* _Исходный документ_:
+-------+
Это интервью состоялось после выступления академика Михаила Ивановича Эпова в Доме ученых Сибирского отделения Российской академии наук. Сибирское отделение, пожалуй, можно было бы назвать академией в академии. Хотя наверняка на такое определение академики – и сибирские, и все остальные – обидятся. Но факт остается фактом: 30 тысяч сотрудников, из них 9 тысяч – научные сотрудники; 1853 доктора наук, 149 – действительные члены и члены-корреспонденты РАН. Средняя зарплата всех сотрудников – 25 283 рублей, научных сотрудников – 37 716 рублей. Сотрудников старше 70 лет – около 600 человек, 8%. Общий финансовый оборот – 15 млрд. рублей, в том числе из госбюджета – 9,5 млрд. рублей (остальное – привлеченные средства). Недаром СО РАН – один из самых крупных налогоплательщиков в Сибири. Так что тем для разговора с академиком, директором Института нефтегазовой геологии и геофизики им. А.А.Трофимука СО РАН (Новосибирск), заместителем председателя президиума СО РАН Михаилом Эповым выдумывать не пришлось.
– Михаил Иванович, мне показалось вполне оптимистичным ваше выступление: финансирование, кадровый потенциал, научные результаты Сибирского отделения РАН – все основные показатели деятельности впечатляют. Тем не менее эксперты, государственные деятели, сами ученые – все говорят сегодня о кризисе науки в России. В чем дело?
– Если говорить в общем плане, то дело в том, что наша наука потерпела поражение в холодной войне. Смена социально-политического строя очень долго будет сказываться. Здесь выход только один: я считаю, что каждый человек на своем месте, в своем окружении должен делать то, что он может. Многое не будет получаться, но в конечном итоге все сложится как надо.
– Вы – оптимист┘
– Я с молодежью очень много общаюсь. Я вижу, что много умных ребят вокруг меня. Почему же я должен быть пессимистом?
+-------+
* _Предоставленные материалы_:
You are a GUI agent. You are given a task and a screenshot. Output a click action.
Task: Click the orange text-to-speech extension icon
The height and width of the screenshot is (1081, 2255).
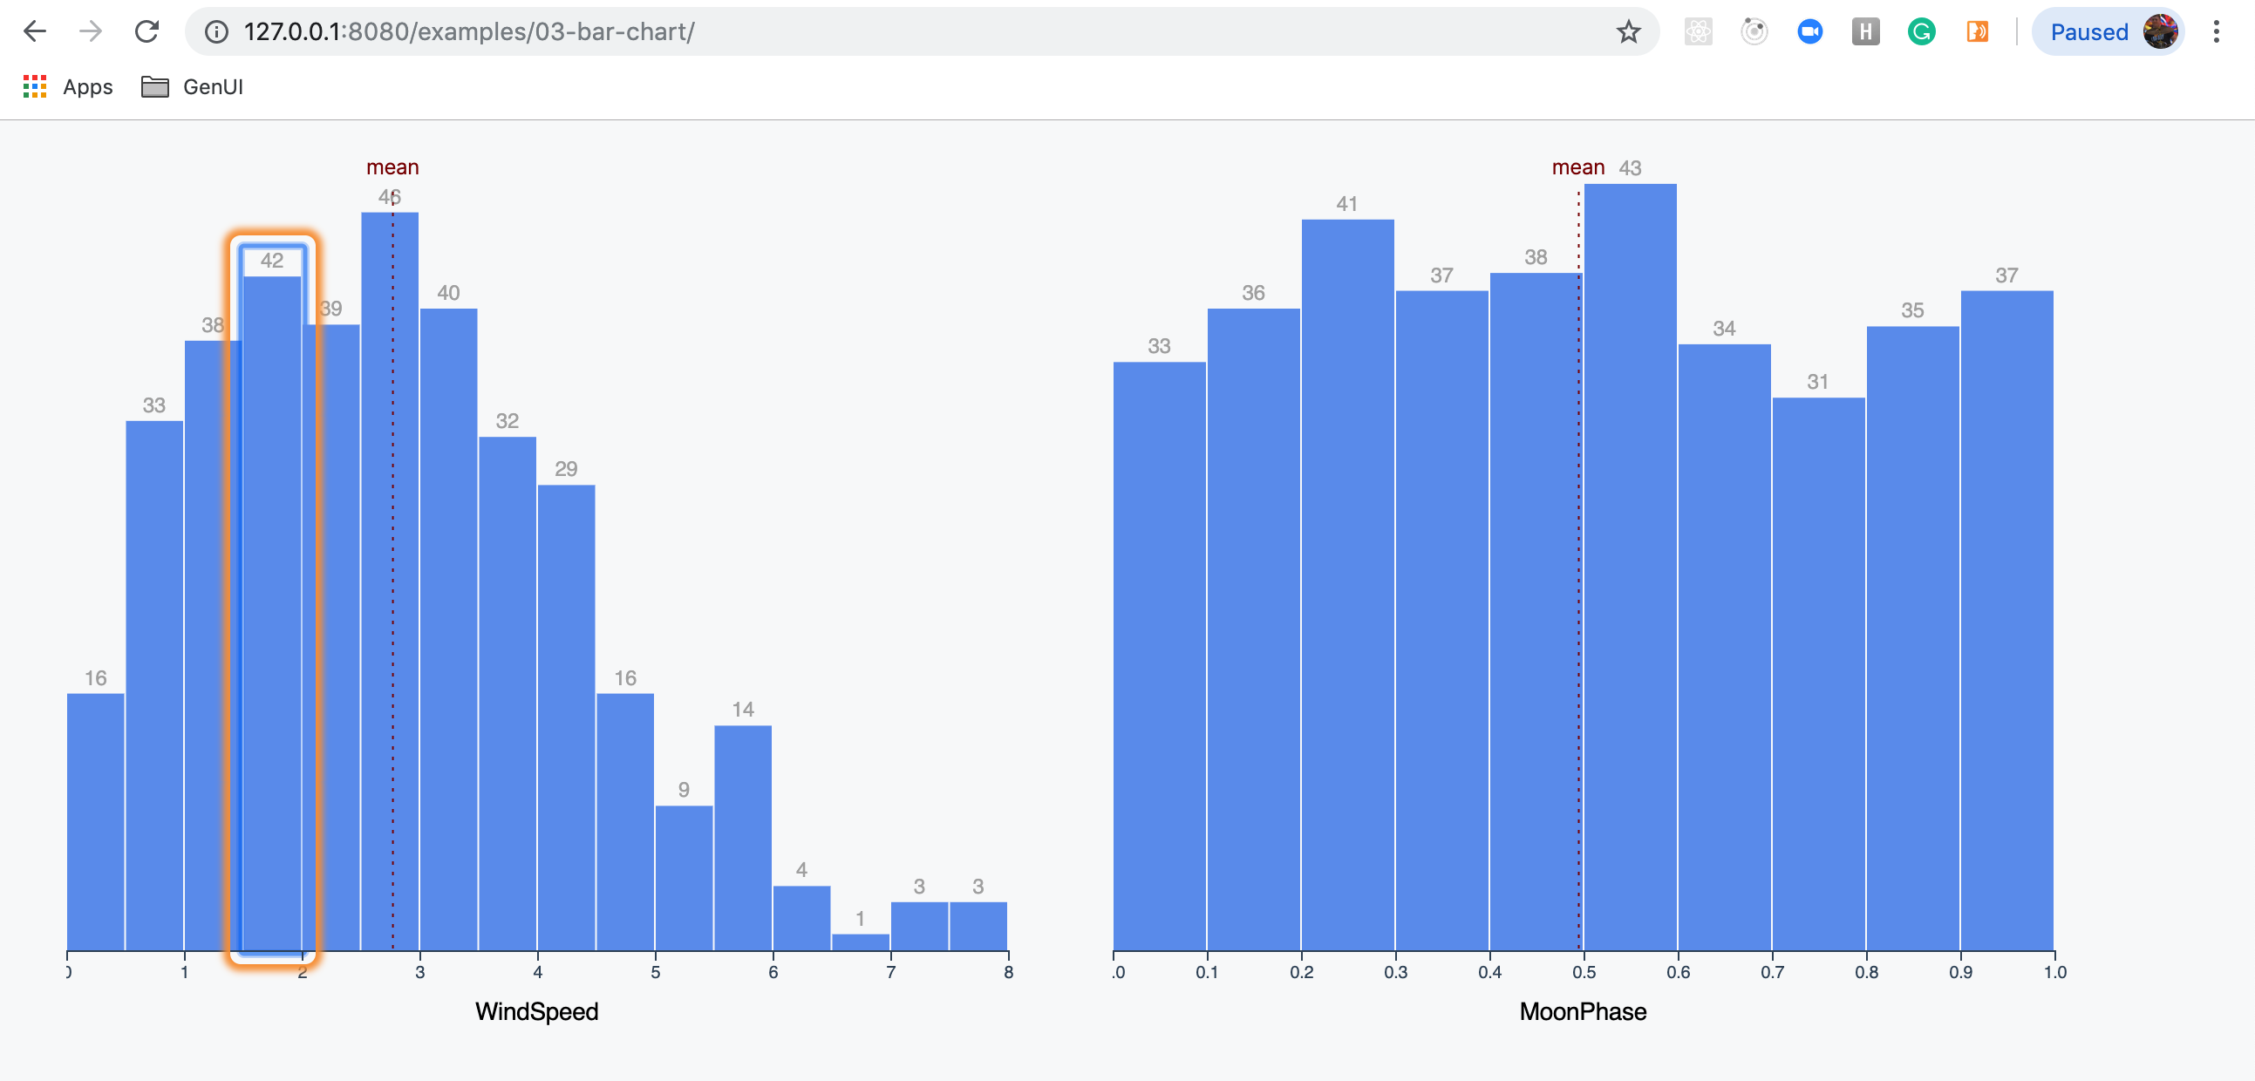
+-------+
* _Описание задания_:
Перечислите все денежные суммы в рублях из интервью с академиком Эповым. Для каждой укажите, к чему она относится.

* _Ответ на задание_:
- 25 283 рублей: средняя зарплата всех сотрудников
- 37 716 рублей: средняя зарплата научных сотрудников
- 15 млрд. рублей: общий финансовый оборот
- 9,5 млрд. рублей: часть оборота из госбюджета